平成28年(行ケ)10107<森>【乳癌再発の予防用ワクチン】

 

*ワクチンであることが相違点とされた!!

*用途発明の新規性判断

*引用発明が当該用途を奏するという開示なし

*引用例の著作者は、本願発明の発明者

⇒「ワクチン」という用語は出ていたが…

H17(行ケ)10818「タキソールを有効成分とする制癌剤」

H24(行ケ)10419「うっ血性心不全の治療へのカルバゾール化合物の利用」(二次判決)

とは異なる‼

 

「誘導や破壊ができない場合があるから,CTLが誘導されることと,癌ワクチンとして有効であることが技術的に同一であるとはいえない」

 

(判旨抜粋)

…本願優先日当時,「癌ワクチン」について,以下の技術常識が存在したものと認められる。ペプチドが「ワクチン」として有効であるというためには,①当該ペプチドが多数のペプチド特異的CTLを誘導し, ②ペプチド特異的CTLが癌細胞へ誘導され,③誘導されたCTLが癌細胞を認識して破壊すること,が必要である…。

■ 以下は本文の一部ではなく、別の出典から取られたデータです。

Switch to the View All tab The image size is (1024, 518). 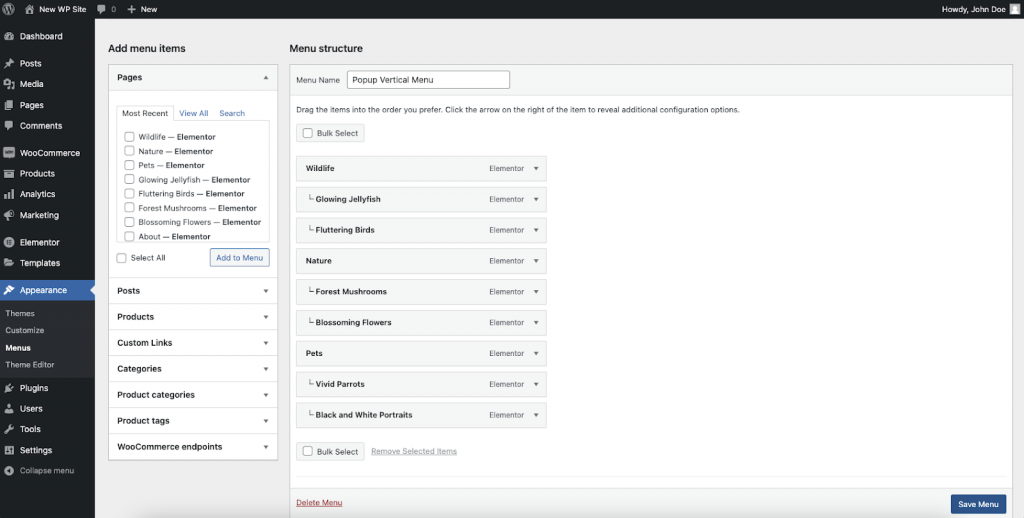coord(194,114)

あるペプチドにより,多数のペプチド特異的CTLが誘導されたとしても,誘導されたCTLが癌細胞を認識することができない…,誘導されたCTLが癌細胞を確実に破壊するとは限らない…などの理由により,当該ペプチドに必ずしもワクチンとしての臨床効果があるということはできない。

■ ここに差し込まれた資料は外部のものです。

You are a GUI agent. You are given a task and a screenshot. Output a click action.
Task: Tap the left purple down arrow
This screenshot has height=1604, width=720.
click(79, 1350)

引用発明は,…標準治療後のHLA-A2型のリンパ節転移陰性乳癌患者について,GP2ペプチドとアジュバントのGM-CSFを6か月接種したところ,全ての患者においてGP2特異的CTL細胞のレベルが増加したというものであり,GP2ペプチドがワクチンとして有効であるというために必要な,当該ペプチドが多数のペプチド特異的CTLを誘導したことを示したものである。これに対し,本願発明は,…GP2ペプチドとGM-CSFを投与した無病の高リスク乳癌患者に,GP2特異的CTLが増大したのみならず,再発率が低減した,すなわち,誘導されたCTLが腫瘍細胞を認識し,これを破壊することによって,臨床効果があることを示したものである。…

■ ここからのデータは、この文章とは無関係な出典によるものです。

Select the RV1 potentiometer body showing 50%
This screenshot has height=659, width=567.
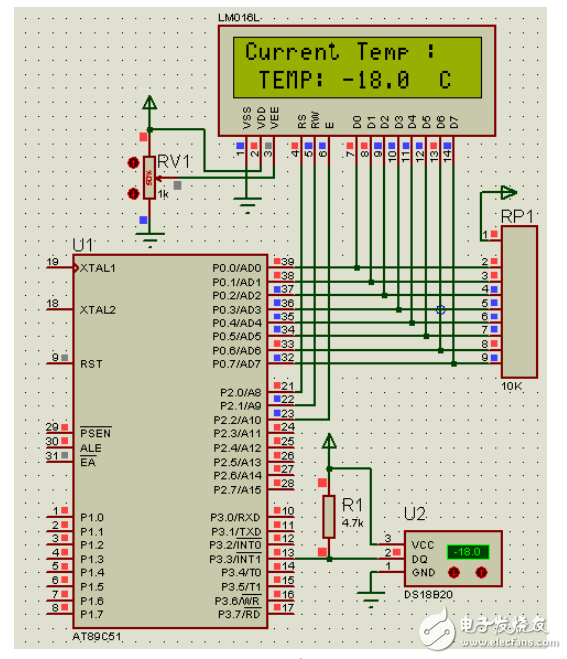149,178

本願優先日当時,あるペプチドにより多数のペプチド特異的CTLが誘導されたとしても,当該ペプチドに必ずしもワクチンとしての臨床効果があるとはいえない,という技術常識に鑑みると,ペプチド特異的CTLを誘導したことを示したにとどまる引用発明は,本願発明と同一であるとはいえない。

http://www.courts.go.jp/app/files/hanrei_jp/567/086567_hanrei.pdf

 

※本稿の内容は,一般的な情報を提供するものであり,法律上の助言を含みません。